Por la mañana Irene ayudó a acarrear los troncos desde la camioneta hasta la barca. No va a haber manera de ensamblar esto, Gary, le dijo a su marido.
Tengo que desbastarlos un poco, dijo él, molesto.
Irene se rió.
Gracias, dijo Gary. Lucía ya aquella expresión sombría y preocupada que acompañaba todos sus proyectos inviables.
¿Por qué no construimos una cabaña de tablas?, preguntó Irene. ¿Por qué tiene que ser de troncos?
Gary no se dignó responder.
Está bien, dijo ella. Como quieras. Además, a esto ni siquiera se le puede llamar troncos, ninguno mide más de quince centímetros de grosor. Va a parecer una casucha hecha con palos.
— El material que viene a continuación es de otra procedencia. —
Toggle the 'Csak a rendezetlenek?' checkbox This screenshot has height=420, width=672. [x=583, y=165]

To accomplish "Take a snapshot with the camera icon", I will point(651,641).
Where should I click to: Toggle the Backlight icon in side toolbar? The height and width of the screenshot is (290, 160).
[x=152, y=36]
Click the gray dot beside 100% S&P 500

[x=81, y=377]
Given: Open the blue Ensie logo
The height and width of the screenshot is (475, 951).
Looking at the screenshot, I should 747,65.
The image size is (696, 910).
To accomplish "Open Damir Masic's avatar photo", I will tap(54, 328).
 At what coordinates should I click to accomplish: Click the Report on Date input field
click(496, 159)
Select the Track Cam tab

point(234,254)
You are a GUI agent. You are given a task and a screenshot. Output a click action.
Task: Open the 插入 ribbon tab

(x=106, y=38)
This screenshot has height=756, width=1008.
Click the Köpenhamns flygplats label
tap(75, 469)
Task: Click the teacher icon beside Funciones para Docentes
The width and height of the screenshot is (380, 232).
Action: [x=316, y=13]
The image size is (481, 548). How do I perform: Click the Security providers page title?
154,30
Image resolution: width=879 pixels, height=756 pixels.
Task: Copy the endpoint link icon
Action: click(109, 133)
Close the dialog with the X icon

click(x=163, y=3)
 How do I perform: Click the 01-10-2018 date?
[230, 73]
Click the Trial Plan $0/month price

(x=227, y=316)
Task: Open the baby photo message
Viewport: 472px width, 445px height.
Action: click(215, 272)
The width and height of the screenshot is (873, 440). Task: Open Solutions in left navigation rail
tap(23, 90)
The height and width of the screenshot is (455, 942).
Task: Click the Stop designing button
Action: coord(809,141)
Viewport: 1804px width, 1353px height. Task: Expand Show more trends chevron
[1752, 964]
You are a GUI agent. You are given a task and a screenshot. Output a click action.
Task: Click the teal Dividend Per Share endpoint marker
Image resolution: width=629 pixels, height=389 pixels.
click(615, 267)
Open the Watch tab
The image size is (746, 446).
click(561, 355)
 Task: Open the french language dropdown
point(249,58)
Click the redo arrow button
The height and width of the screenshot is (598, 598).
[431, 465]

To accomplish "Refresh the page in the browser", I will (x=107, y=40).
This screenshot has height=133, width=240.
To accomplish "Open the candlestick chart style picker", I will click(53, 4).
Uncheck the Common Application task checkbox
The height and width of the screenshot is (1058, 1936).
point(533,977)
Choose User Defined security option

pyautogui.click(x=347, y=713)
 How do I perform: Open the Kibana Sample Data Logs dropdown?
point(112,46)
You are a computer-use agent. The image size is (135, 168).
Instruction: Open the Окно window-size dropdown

Se encontraban en la zona de acampada de la parte superior del lago Skilak, y la escorrentía glacial había teñido el agua de un color verde jade. Escamoso por los sedimentos, y, debido a su profundidad, ni siquiera a finales de verano se calentaba demasiado. Lo barría un viento gélido y constante, y las montañas que se alzaban en su orilla oriental aún tenían montículos de nieve. Desde sus cumbres, en días despejados, Irene había visto a menudo los blancos picos volcánicos del Redoubt y el Iliamna al otro lado de la ensenada de Cook y, en primer plano, la amplia depresión de la península de Kenai: un esponjoso musgo que iba del verde al morado, árboles enanos al borde de ciénagas y lagunas, y la única carretera serpenteando como un río plateado a la luz del sol. Terreno público principalmente. Su casa y la de su hijo Mark las únicas construcciones que bordeaban el Skilak, pero un tanto apartadas de la orilla, entre los árboles, de manera que el lago conservaba su aire salvaje, prehistórico. Ah, pero no tenía suficiente con vivir a orillas del lago; ahora se mudaban más lejos, a Caribou Island.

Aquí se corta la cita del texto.